Il tipo di narrazione che si dà delle madri e della maternità è sempre lo stesso: la maternità è sacrificio estremo, è normale che tu non debba avere bisogni psicologici, fisiologici. Diventi madre e smetti di essere un essere umano. C’è l’appiattimento della madre a funzione, una narrazione tossica di stampo patriarcale che prevede che sia facile e automatico esplicarla. Le si dice: “Ti verrà tutto naturale, una madre sa cosa fare, ha delle risorse nascoste, ce la farai, i figli sono sacrificio”.

Cosa comporta tutto ciò?

Trasforma le normali difficoltà e stanchezze che si incontrano in senso di inadeguatezza. Senso di inadeguatezza che soprattutto una primipara ha, ma che tutte le madri hanno. Fare la mamma è una cosa che si impara strada facendo. Ogni donna è portatrice di una maternità unica e ogni bambino ha dei bisogni diversi così come ogni madre. E questi non scompaiono.

Sembra esista un senso di colpa atavico che le donne debbano portare con sé quando diventano madri. Gli stereotipi lo rinforzano: l’idea che le madri lo facciano da secoli e che se ti viene difficile e faticoso sei tu che non vai bene. Un senso di solitudine che talvolta rischia di sfociare nella patologia.

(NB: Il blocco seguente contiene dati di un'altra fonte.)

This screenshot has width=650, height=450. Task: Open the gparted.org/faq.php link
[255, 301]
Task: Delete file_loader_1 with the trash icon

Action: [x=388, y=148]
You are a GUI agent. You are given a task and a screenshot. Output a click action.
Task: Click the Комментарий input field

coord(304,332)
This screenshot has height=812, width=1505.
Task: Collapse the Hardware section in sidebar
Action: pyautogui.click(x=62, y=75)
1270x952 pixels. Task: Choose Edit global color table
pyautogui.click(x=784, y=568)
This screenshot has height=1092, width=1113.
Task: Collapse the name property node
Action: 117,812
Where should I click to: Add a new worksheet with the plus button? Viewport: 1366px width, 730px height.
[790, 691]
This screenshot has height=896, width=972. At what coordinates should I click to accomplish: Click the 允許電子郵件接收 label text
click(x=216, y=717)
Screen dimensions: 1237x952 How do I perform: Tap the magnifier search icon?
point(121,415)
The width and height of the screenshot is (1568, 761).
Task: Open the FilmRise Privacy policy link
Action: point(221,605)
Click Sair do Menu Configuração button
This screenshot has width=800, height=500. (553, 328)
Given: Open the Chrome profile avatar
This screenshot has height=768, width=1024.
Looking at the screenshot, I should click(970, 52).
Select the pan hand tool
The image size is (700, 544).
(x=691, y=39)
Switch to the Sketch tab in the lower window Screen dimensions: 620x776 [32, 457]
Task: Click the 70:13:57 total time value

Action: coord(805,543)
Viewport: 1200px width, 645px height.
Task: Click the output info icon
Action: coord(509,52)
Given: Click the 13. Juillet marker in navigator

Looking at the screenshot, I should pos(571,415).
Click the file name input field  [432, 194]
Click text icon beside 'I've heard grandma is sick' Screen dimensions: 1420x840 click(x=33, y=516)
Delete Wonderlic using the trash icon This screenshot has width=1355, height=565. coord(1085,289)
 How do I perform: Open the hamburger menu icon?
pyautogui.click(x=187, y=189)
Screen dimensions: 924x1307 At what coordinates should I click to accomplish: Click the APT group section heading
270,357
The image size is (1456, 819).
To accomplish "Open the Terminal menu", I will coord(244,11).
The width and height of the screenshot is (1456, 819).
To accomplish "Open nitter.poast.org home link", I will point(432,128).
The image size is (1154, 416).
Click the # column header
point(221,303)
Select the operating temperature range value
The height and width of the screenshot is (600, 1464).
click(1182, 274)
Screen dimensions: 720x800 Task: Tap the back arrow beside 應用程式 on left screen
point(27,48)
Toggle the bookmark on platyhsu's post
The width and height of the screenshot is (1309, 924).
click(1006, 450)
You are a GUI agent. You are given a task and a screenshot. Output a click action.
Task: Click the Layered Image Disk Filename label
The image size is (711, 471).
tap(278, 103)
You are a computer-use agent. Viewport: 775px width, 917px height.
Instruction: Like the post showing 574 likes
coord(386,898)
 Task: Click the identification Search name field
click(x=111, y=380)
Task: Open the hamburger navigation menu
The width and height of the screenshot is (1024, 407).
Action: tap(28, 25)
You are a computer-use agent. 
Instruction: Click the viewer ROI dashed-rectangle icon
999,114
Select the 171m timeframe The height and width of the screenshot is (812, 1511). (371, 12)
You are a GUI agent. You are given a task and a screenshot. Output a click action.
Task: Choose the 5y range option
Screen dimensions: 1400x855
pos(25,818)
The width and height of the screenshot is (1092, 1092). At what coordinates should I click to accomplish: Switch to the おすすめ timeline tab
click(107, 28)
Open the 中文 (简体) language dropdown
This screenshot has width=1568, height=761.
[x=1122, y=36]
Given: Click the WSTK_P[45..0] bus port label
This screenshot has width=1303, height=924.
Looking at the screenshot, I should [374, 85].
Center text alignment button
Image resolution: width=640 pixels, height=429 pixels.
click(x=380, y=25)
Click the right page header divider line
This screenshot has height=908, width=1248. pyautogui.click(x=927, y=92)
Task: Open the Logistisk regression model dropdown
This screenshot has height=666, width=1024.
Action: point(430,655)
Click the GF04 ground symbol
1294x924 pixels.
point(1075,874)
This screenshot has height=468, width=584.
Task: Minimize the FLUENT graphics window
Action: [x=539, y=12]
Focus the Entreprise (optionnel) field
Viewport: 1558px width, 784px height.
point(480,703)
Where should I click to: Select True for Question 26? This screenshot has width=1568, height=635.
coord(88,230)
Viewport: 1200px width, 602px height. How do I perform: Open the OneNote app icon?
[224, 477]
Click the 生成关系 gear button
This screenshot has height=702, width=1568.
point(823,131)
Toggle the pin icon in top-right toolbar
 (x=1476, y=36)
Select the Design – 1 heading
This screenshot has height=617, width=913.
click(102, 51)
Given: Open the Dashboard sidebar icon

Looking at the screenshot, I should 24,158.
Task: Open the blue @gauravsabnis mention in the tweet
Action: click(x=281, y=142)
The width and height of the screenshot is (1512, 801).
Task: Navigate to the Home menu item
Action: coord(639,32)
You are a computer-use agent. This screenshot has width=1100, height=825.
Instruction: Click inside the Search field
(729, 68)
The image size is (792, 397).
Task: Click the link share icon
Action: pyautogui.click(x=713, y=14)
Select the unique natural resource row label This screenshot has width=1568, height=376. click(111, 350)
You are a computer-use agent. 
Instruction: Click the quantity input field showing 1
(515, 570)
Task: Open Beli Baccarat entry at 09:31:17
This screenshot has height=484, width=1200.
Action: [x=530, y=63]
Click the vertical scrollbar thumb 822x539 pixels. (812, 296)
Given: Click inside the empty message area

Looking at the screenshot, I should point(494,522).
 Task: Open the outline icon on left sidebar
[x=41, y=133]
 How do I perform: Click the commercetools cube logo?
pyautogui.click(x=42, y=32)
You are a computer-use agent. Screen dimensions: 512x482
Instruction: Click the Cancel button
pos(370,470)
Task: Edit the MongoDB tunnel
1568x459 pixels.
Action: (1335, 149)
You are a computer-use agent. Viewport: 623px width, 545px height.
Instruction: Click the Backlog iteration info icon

In tante ci hanno scritto parlandoci di donne con PTSD dopo l’evento del parto. Tutto ciò è in conflitto con la narrazione della naturalità del parto e dell’esperienza idilliaca. Se per molte è stato così, per altrettante non lo è stato. E sono dati rilevanti che non possono essere ignorati. Bisogna smettere di fornire una narrazione parziale e di romanticizzare l’esperienza del parto e della maternità. D’altra parte bisogna fornire alle gestanti gli strumenti per arrivare con consapevolezza e restituire il diritto di autodeterminarsi anche in questa esperienza a queste donne, che sono adulte. C’è la tendenza a infantilizzare le donne nel loro dolore e nella loro stanchezza. Il che si ricollega al controllo sul corpo femminile che si vuole esercitare.